§ **WHAT YOU SHOULD DO**: Check every line of the records below for the string "agent", then report only how many lines have it.

********

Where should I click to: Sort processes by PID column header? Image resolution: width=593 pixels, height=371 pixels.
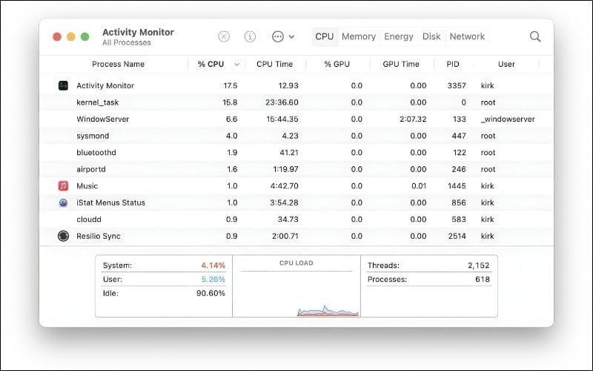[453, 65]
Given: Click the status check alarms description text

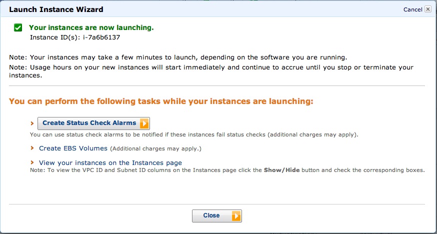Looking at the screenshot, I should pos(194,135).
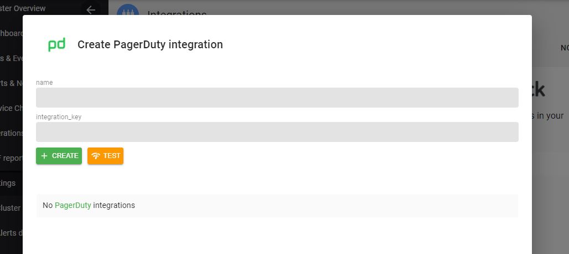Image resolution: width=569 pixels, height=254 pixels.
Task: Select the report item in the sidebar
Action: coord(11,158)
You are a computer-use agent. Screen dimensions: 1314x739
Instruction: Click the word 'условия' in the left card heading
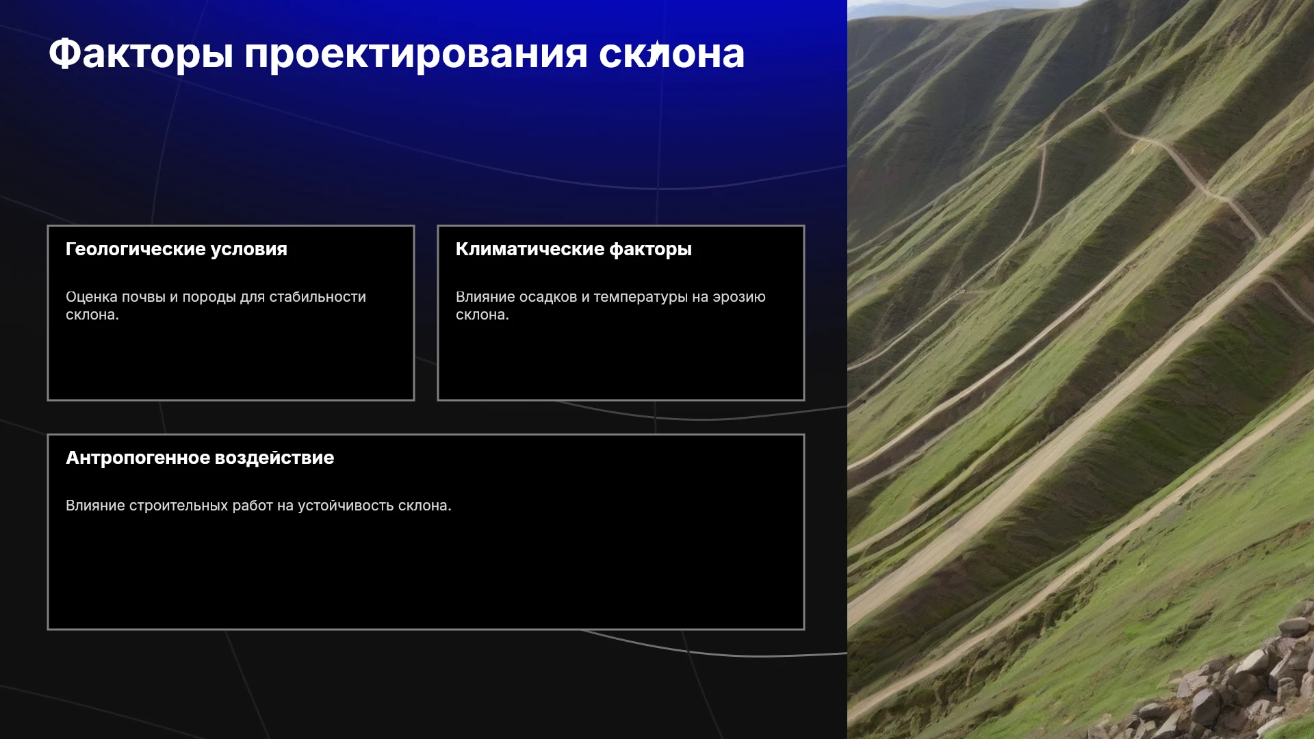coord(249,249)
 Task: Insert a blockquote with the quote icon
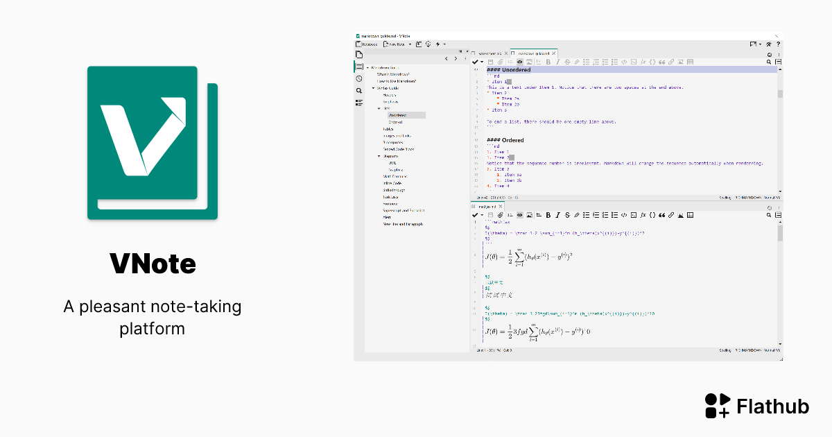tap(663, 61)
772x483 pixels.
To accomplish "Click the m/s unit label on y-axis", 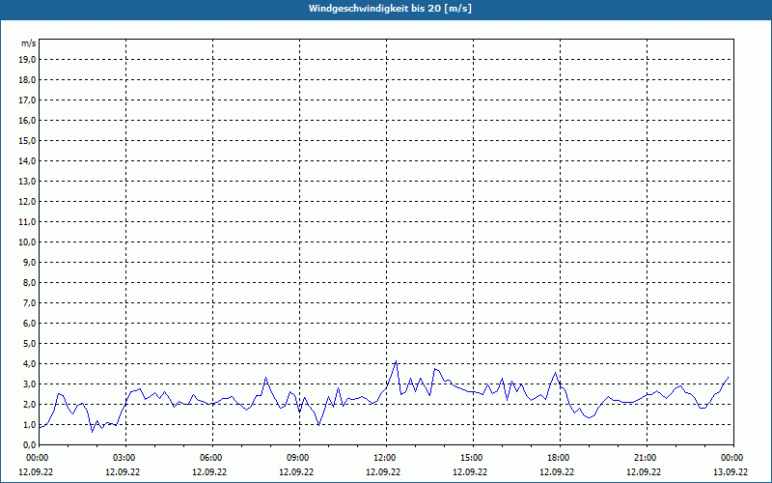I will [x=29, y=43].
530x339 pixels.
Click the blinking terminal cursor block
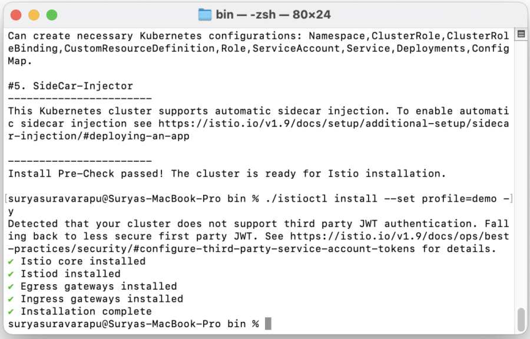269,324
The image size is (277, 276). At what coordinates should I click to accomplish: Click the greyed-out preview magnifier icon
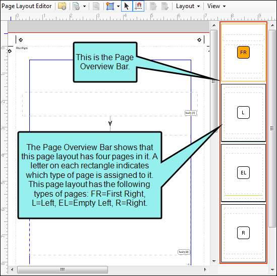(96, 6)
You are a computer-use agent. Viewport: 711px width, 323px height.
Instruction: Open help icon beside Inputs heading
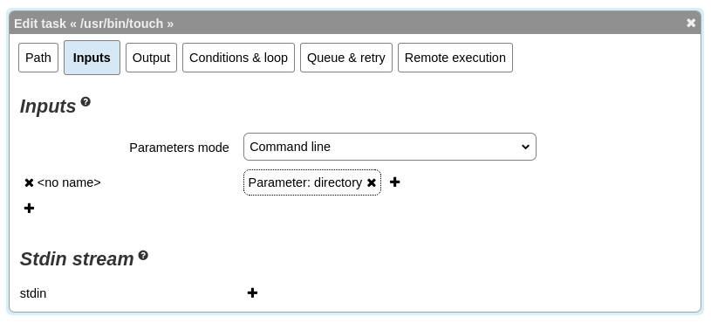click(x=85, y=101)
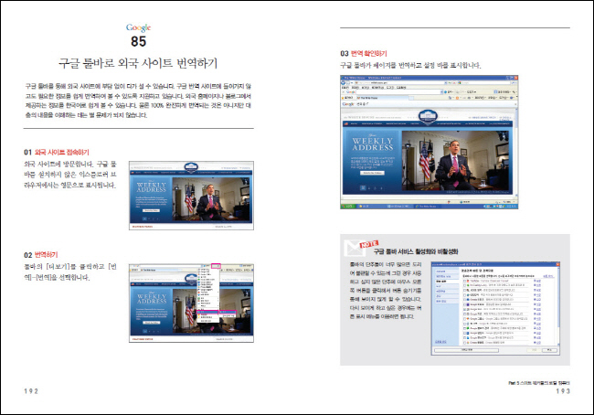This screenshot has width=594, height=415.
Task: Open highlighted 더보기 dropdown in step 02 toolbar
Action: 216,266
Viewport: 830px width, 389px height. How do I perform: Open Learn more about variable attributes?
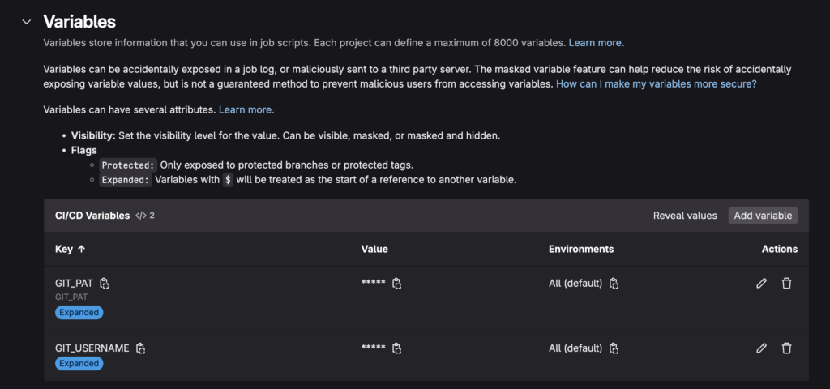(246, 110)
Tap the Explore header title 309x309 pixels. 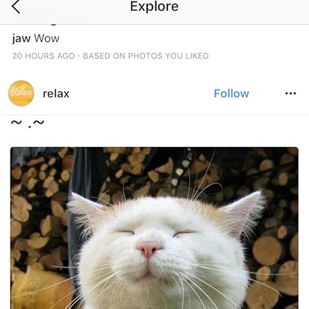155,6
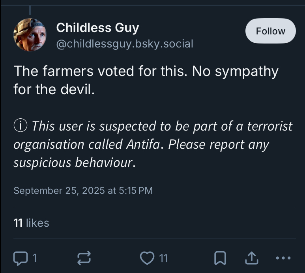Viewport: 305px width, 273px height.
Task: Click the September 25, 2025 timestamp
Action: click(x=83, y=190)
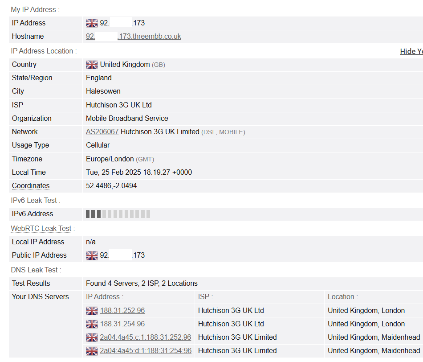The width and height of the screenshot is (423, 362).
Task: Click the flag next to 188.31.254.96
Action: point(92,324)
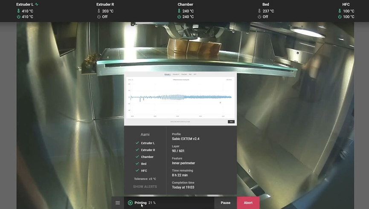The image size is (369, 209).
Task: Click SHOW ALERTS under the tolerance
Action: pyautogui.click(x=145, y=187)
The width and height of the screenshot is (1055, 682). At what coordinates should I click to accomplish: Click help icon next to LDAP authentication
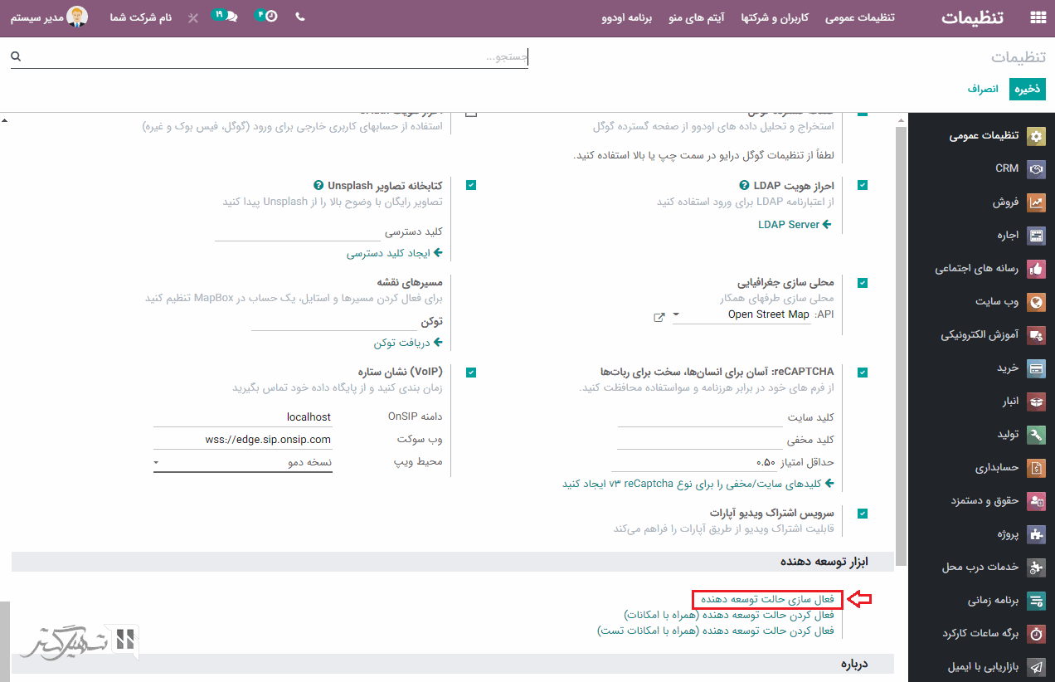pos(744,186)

********

§ **SOLUTION TO THIS EXERCISE**: 2